## Your objective
Each record below must come back exactly as written; its pictures must not.

===============

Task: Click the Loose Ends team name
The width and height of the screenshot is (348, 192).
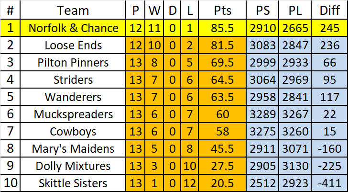Action: pyautogui.click(x=73, y=45)
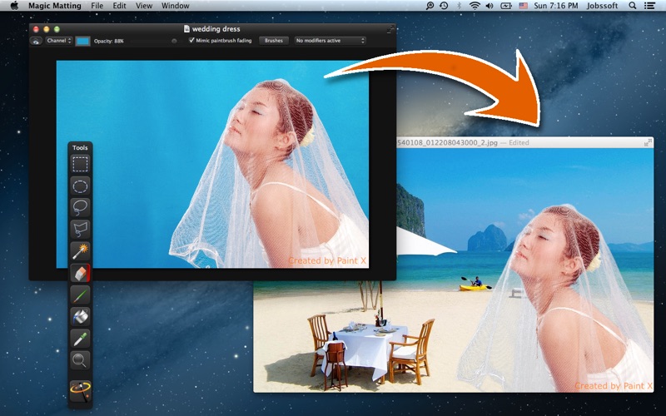This screenshot has height=416, width=666.
Task: Uncheck Mimic paintbrush fading checkbox
Action: pos(192,40)
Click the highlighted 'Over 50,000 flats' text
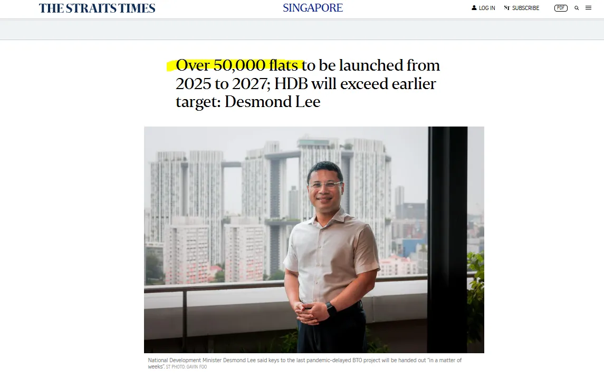Screen dimensions: 604x378 coord(237,65)
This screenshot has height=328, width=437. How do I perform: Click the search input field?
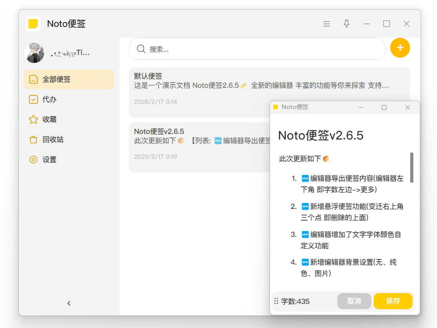click(x=260, y=49)
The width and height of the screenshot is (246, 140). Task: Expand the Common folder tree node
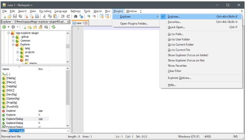coord(13,41)
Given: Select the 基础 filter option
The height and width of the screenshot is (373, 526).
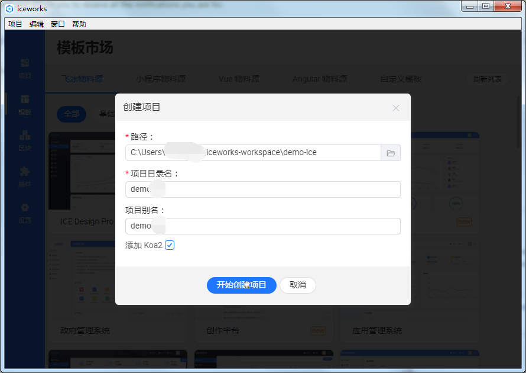Looking at the screenshot, I should point(107,114).
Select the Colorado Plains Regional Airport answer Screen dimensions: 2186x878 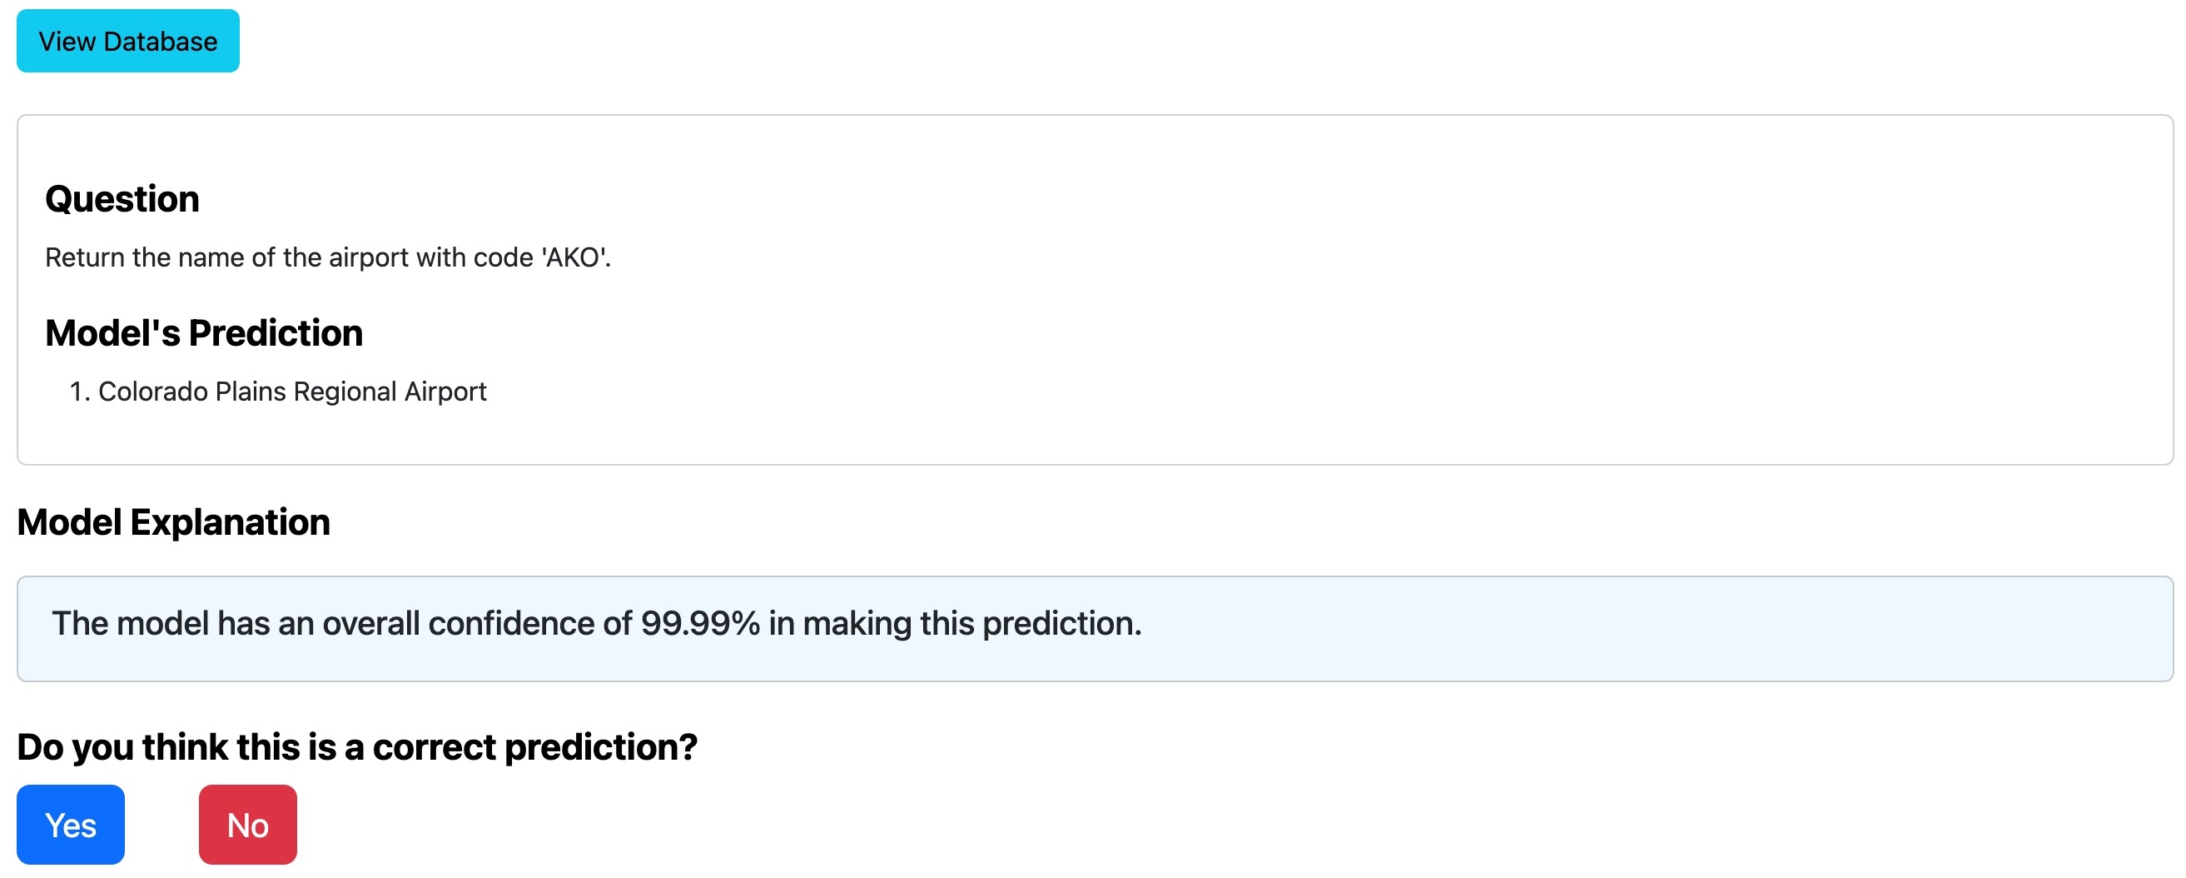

===============

## Result
Task: Click the Loose Ends team name
The width and height of the screenshot is (348, 192).
Action: pyautogui.click(x=73, y=45)
This screenshot has height=416, width=666.
Task: Uncheck Mimic paintbrush fading checkbox
Action: pos(192,40)
Click the highlighted 'Over 50,000 flats' text
Screen dimensions: 604x378 coord(237,65)
This screenshot has height=328, width=437. How do I perform: Click the search input field?
click(x=260, y=49)
The width and height of the screenshot is (246, 140). Task: Expand the Common folder tree node
coord(13,41)
Given: Select the 基础 filter option
The height and width of the screenshot is (373, 526).
Looking at the screenshot, I should point(107,114).
Select the Colorado Plains Regional Airport answer Screen dimensions: 2186x878 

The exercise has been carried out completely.